Wolves are a serious Enemy to the Sheep Plan in Places where there are the largest Ranges. Time may perhaps subdue them. But we have paid, for 40 or 50 Years past, out of our County Rates, 20/ for a Wolf’s Head; & tho’ they are chiefly banished from our Plains & older Settlements, yet on our Mountains they are plenty. Where a large Ridge runs thro’ a Country, in other Parts ever so well peopled, they find Retreats & breed prodigiously. Unless we can have the Pyrennean Millenium, in which Wolves & Sheep it seems, live together, in worshipful Society, I know not a speedy Remedy—I lay, not long ago, at the Foot of the South Mountain, in York County in this State, in a Country very thickly settled, at the House of a Justice of Peace—Thro’ the Night I was kept awake by what I concieved to be a Jubilee of Dogs assembled to bay the Moon. But I was told in the Morning that what disturbed me, was only the common Howling of Wolves which Nobody there regarded. When I entered the Hall of Justice, I found the Squire giving Judgment for the Reward on two Wolf Whelps, a Country man had taken from the Bitch—The Judgment Seat was shaken with the Intelligence, that the She-Wolf was coming—not to give Bail—but to devote herself or rescue her Offspring. The Animal was punished, for this daring Contempt, committed in the Face of the Court, & was shot within an hundred Yards of the Tribunal—The Storgè [instinctive affection] had prompted her to go a little too far.

Dogs are also formidable—too many being uselessly kept by the wealthy & not a few by Poor People who do not feed them. The Law is exactly the same as in England. But it is difficult to prove that the Owner had the required scienter [knowledge] of his Dog being accustomed to kill Sheep. It is also difficult to discover the Destroyer. He often reigns like an Achilles, but not so open in his Feats of Destruction. We suffer therefore the Devastations committed by this nocturnal Marauder, & see our slaughtered Sheep—

‘Whose Limbs unburied on the naked Shore Devouring Dogs & hungry Vultures tore.’ [Homer, Iliad]

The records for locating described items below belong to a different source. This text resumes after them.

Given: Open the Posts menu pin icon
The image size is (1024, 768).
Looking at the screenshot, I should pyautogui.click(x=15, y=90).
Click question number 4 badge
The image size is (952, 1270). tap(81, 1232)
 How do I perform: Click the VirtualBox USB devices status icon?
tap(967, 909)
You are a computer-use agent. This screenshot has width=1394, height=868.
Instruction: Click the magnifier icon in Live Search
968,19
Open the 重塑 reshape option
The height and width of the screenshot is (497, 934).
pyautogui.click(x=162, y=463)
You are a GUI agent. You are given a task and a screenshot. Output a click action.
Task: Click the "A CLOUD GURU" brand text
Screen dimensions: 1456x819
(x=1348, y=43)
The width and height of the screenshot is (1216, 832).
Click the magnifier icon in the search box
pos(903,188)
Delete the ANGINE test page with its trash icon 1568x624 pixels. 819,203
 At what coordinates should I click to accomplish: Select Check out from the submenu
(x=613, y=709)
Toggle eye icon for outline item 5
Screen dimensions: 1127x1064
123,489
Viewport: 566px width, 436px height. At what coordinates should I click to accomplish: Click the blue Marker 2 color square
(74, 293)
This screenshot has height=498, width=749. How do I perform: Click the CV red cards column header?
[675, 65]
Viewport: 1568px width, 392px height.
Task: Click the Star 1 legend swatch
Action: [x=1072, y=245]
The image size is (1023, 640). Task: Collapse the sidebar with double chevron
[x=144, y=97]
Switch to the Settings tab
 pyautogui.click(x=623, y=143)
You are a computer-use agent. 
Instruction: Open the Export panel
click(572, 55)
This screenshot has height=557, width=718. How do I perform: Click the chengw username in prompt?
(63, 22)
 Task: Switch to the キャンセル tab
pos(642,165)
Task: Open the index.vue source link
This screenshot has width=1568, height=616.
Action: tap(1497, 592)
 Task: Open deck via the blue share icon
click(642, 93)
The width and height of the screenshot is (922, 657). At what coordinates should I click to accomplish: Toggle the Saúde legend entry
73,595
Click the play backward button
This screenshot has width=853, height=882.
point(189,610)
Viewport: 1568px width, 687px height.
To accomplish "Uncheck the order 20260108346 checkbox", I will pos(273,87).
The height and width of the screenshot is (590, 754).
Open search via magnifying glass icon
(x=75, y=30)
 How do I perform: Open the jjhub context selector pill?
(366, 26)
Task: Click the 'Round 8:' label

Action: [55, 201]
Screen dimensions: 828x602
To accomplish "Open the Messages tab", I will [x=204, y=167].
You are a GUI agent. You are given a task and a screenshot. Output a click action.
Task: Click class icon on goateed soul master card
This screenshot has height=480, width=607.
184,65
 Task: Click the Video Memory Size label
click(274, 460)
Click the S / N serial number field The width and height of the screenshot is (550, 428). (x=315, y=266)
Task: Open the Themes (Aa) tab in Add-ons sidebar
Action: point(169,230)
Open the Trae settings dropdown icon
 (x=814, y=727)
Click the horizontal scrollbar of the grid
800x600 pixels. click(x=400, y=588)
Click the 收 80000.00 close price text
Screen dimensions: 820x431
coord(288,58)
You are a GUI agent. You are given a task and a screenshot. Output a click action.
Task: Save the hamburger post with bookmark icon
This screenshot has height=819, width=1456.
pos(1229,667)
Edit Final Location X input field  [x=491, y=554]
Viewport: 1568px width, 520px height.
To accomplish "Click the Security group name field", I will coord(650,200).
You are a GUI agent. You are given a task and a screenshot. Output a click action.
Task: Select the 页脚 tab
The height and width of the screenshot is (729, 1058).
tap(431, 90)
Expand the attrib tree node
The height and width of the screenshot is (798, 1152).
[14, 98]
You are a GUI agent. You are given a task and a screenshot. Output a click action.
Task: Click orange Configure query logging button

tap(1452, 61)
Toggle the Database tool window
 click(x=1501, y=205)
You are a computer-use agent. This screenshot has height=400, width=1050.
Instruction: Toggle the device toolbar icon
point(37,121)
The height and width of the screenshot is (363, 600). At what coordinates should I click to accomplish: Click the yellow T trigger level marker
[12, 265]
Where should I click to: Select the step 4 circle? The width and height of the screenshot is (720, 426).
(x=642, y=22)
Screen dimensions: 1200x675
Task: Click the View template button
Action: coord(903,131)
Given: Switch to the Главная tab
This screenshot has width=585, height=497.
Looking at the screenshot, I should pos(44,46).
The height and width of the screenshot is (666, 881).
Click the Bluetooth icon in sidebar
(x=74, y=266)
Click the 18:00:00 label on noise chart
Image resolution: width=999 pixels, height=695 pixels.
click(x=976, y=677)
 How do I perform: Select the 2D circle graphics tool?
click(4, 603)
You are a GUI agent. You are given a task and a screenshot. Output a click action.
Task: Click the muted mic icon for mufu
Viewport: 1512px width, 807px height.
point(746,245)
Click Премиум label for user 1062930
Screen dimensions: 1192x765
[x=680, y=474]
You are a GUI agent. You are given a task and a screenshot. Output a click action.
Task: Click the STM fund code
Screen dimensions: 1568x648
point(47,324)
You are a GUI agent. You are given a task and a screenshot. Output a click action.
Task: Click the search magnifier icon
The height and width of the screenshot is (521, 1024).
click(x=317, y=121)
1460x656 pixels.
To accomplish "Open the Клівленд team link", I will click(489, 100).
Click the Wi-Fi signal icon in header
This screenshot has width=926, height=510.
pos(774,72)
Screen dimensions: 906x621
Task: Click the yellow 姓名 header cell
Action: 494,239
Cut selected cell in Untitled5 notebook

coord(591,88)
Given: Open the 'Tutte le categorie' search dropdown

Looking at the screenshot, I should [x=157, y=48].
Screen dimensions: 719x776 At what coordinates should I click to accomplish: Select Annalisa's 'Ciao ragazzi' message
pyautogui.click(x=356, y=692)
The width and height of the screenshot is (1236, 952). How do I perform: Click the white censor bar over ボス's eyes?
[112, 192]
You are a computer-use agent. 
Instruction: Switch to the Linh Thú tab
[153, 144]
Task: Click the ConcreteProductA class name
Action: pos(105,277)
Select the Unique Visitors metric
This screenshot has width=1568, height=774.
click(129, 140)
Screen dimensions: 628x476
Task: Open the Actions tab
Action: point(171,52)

“As to the Law—our Farmers, are not fond of it on such Occasions. They think the first Loss sufficient: And rather submit to the Ravages of the ‘devouring Dogs’ than risque their Purses being ‘torn’ by those they dread as much as if they were ‘hungry Vultures.’ In short they prefer losing the Value of their Sheep to being fleeced, as they suppose; in a Prosecution for Damages. If they discover the guilty Dog they proceed in a summary Way—They shoot him—or otherwise put an End to his Career. To multiply their Chances of punishing the Culprit, they often bring to the Lanterne or Guillotin a Number of Victims, as is sometimes done on more important Occasions. A Practice however not very justifiable—even in the Case of Dogs. It is doing Justice as quickly, if not so reputably, as was done in England by their old Court of Trail-baton; which, as my Lord Coke says, was as rapid in its Movements ‘as one might draw or traile a Staffe or Stycke.’

“We must establish such a Court here if the Business of Sheep feeding is largely extended; & perhaps send for some Pyrennean Wolves to train our Mountaineers to a little more Civility. If this fails, we must turn our Dogs upon them &, as artful Politicians treat their fellow-Bipeds, keep ourselves safe by stimulating one Enemy to root out another, & so ruin both in the Contest—Seriously—if we had the Means of keeping large Flocks, so as to employ Shepherds, we might manage both Wolves & Dogs—But at present it is not an attainable Object” (DLC:GW).

GW sent these observations with his letter to Young of 1 September. For previous comments on U.S. agriculture that Peters had prepared for Young at GW’s request, see Peters to GW, 20 June 1792.